* **SUPPLIED RECORDS**:
-- -- --

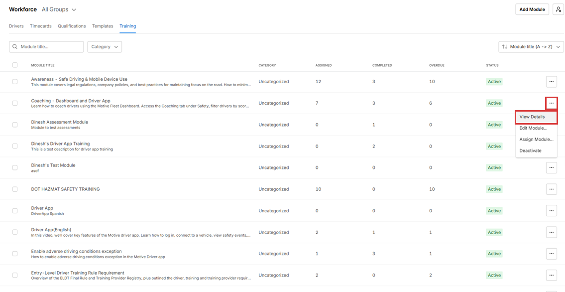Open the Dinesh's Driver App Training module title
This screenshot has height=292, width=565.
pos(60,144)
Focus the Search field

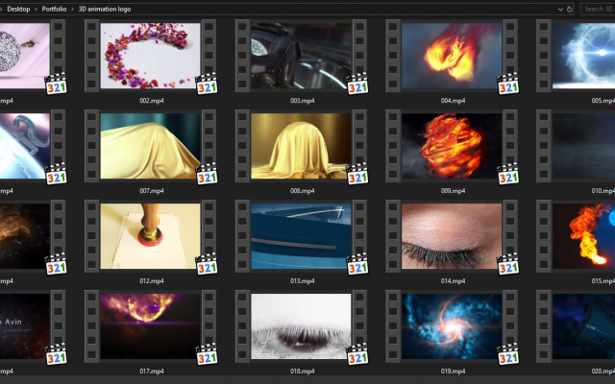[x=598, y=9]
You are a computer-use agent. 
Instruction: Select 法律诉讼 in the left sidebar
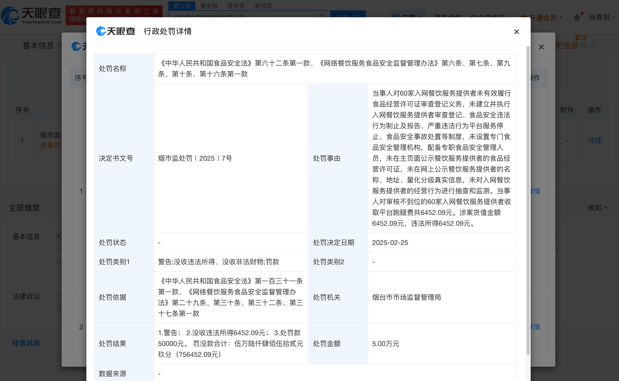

-- -- --

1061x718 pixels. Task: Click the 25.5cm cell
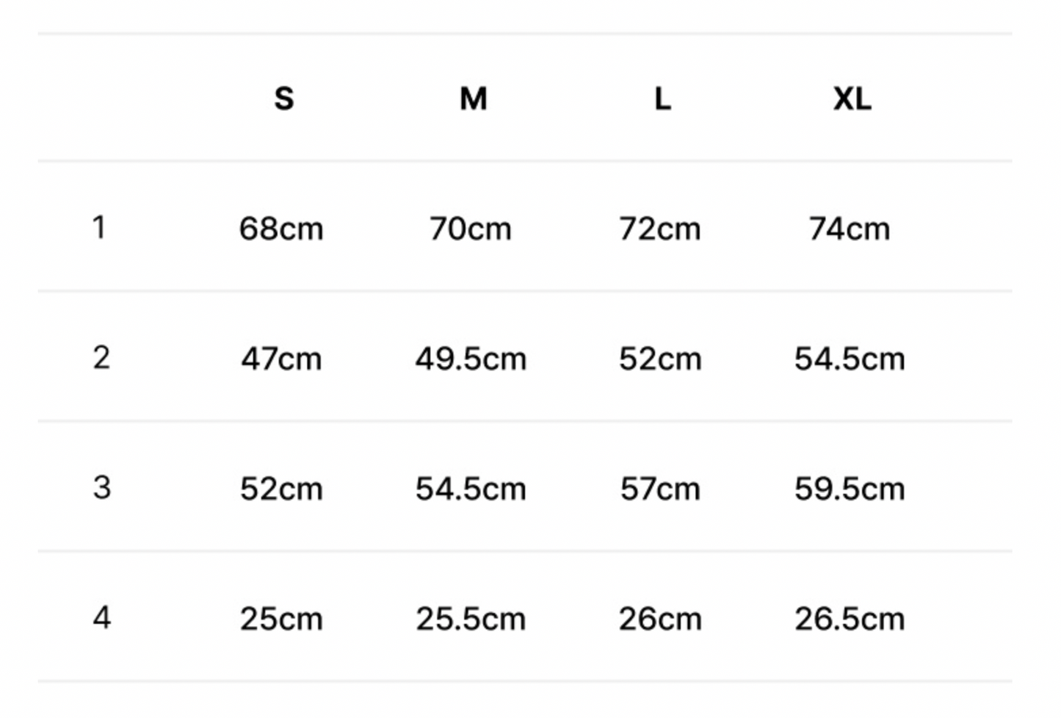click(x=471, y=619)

-- -- --

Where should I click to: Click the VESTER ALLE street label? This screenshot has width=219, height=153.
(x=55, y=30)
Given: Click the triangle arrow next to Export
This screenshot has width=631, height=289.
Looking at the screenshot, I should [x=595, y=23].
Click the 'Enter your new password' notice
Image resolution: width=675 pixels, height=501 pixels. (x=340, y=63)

-- -- --

* **TASK OBJECTIVE**:
Render the stretch of the rows above from the line containing "You are a computer-use agent." through the line containing "Instruction: Select 法律诉讼 in the left sidebar" as a Markdown table with the columns No. and Line. Number each line in No., and omit any blank lines.

* **OUTPUT OF THE EXERCISE**:
| No. | Line |
|---|---|
| 1 | You are a computer-use agent.  |
| 2 | Instruction: Select 法律诉讼 in the left sidebar |